See, there’s the eye-piece

like a deep blue hole.

Source:

Art Gallery of NSW

KJ-003

Kai Jensen

The Great Wave off Kanagawa (c. 1829)

Hokusai Thirty-Six Views of Mt Fuji


Always the mountain

witnessing

serene

jaunty in its white cope

a potentate

dreaming

while people struggle on

uncaring

dignified

it pops up here and there

inside the round of a barrel

or under a bridge

between propped woodyard planks

admired

forgotten

as now when these sailors are rowing

for their lives

up the slope of the great wave.

Source:

National Gallery of Victorias

KJ-004

Kai Jensen

David Nolan, Prison Drawings
Image 1: The Cell. Image 2: Shelf Detail. Image3: Training Ground. Image 4:  View from the Kitchen Window. All 2012, etching and aquatint on Velin Arches 300gsm paper.
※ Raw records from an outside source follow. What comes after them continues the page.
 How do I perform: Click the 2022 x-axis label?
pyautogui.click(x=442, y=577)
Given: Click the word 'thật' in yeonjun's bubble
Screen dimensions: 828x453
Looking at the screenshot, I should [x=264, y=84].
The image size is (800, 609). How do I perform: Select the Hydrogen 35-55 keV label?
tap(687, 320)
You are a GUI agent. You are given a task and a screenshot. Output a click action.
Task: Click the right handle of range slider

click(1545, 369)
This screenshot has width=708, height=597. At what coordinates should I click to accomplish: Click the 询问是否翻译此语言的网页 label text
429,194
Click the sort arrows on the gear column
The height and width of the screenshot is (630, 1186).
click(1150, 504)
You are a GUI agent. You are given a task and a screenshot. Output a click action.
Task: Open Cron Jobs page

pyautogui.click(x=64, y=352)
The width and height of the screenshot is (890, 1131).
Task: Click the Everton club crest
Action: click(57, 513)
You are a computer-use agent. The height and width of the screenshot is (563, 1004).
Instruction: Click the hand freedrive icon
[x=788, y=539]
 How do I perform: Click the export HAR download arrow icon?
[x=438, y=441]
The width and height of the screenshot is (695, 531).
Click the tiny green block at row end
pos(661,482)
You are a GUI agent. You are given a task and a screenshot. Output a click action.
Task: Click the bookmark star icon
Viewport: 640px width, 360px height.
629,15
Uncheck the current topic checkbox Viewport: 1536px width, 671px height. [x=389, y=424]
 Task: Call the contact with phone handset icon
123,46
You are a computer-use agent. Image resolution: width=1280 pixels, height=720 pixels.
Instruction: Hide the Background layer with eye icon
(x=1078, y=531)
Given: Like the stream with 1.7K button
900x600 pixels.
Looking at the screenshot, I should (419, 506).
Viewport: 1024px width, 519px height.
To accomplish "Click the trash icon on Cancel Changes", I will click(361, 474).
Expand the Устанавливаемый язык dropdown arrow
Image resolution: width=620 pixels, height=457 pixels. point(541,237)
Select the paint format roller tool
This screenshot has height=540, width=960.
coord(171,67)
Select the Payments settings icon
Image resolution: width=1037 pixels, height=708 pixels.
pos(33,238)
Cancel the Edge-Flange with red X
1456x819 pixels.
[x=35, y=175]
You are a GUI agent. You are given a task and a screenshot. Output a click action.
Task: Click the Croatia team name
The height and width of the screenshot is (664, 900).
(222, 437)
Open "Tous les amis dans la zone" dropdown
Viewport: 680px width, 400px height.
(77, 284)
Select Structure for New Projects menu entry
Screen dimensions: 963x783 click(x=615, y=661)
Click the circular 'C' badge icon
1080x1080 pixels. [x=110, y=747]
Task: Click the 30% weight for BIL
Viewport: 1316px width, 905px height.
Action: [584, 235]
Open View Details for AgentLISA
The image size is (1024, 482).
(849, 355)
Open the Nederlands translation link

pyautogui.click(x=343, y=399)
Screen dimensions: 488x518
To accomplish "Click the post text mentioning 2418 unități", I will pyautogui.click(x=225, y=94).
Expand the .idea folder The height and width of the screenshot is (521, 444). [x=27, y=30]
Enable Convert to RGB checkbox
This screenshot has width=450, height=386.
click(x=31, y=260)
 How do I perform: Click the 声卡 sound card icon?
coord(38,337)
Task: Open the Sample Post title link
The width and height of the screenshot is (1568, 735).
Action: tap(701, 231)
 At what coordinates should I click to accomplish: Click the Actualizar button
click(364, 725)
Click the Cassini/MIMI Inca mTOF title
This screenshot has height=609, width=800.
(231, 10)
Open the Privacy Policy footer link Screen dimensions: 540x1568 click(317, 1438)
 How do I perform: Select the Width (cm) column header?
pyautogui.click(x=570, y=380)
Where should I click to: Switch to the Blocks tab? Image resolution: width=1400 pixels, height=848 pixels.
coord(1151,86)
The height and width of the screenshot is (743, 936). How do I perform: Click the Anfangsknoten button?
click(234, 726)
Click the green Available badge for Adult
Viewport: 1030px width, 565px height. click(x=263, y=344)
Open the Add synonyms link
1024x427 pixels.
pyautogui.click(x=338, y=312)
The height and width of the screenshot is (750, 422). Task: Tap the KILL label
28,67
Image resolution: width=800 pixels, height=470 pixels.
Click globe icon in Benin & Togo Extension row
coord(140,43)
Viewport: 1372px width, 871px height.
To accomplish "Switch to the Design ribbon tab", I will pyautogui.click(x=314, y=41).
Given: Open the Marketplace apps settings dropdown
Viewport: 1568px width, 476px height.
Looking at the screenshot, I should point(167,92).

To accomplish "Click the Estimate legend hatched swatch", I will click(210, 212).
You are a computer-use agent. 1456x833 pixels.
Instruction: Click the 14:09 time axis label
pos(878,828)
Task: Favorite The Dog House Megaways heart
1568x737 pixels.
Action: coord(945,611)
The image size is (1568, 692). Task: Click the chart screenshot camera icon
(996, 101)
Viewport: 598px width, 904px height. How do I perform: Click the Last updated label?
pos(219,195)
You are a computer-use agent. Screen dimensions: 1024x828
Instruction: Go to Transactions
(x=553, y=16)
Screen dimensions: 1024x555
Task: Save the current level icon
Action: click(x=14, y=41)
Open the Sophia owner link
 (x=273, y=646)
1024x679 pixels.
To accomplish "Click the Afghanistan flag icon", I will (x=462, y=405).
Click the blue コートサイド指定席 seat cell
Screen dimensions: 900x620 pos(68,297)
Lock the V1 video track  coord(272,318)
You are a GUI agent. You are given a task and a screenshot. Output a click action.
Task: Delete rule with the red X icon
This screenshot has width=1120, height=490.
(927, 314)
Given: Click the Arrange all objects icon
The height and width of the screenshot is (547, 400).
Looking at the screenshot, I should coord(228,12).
On the top floor of the old building,

in a room with a grand piano

(and a notice: Don’t touch piano),

I was about to photograph a painting

of her Country by a Western Desert artist,

when my phone died, which was strange:

it had been fully charged.

The incident reminded me of those

golden ellipses that hid the door

to the shrine of Kali in Patan Durbar Square

when we tried to photograph that.

Later, on the print, there they were:

a hint from the goddess, who is

always dancing, with her necklace of skulls.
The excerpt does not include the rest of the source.